写真付きで日記や趣味を書くならgooブログ

謙信3

2013-11-26 08:35:25 | 
謙信個人にもう少し迫ってみるとどうであろうか。

何故かれは生涯不犯をかけてまで、毘沙門天に戦勝を誓い、そして実際いかにして勝利を掴みつづけたのか。



司馬遼太郎は謙信は戦を芸術のように捉えていた、といっている。
たしかに謙信は一武将としてみるより、芸術家としてみた方がしっくりくる部分もある。

だが澄んだ世界観を持つ芸術家にありがちな世間性の無さというものはない。むしろ強い経済力を持ち(交易とそのルートの確保)、戦のときには同盟などの下準備を十分におこなっている。

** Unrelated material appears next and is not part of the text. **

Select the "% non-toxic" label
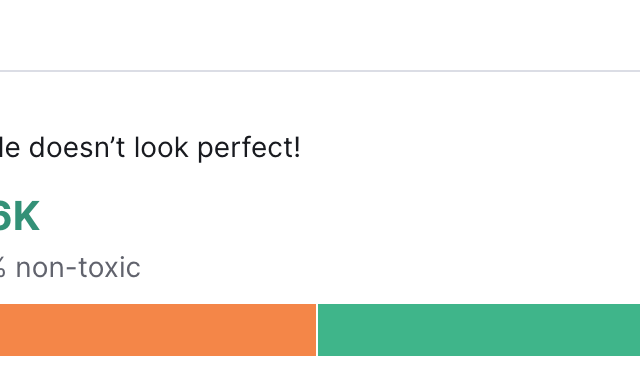 tap(70, 268)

それでいて例えば武田信玄のような俗っぽさは微塵も感じさせないのだから、いよいよ不可解な存在である。

もし謙信がせめて女好きであったとか、酒が弱いとか、あの武将にだけは勝てなかったとかいった話が一つでもあればまだ近づくことができるのだが…むしろいっそ、俗説の一つにあるように謙信が女性であったなら、ジャンヌダルクのように神懸かった存在として理解しやすいかもしれない。



いずれにしても謙信個人の成立に関しては当時の過酷な謙信を取り巻く環境があったことは間違いない。それは資料を徹底して調べればある程度までは近づけるだろう。

となると、残るのは芸術の題材としての謙信である。
いうならば、駿河湾から見る富士山のように、定型化されつくし、のび切った美というか、よほどなにかきらめく一点を与えなければ難しいだろう。

といって芸術の対象にはなり得ないかというとそんなことはなく、謙信の一歩、一挙手が即芸術のような所があるといっても過言ではない。
世の芸術家の方々に期待したい。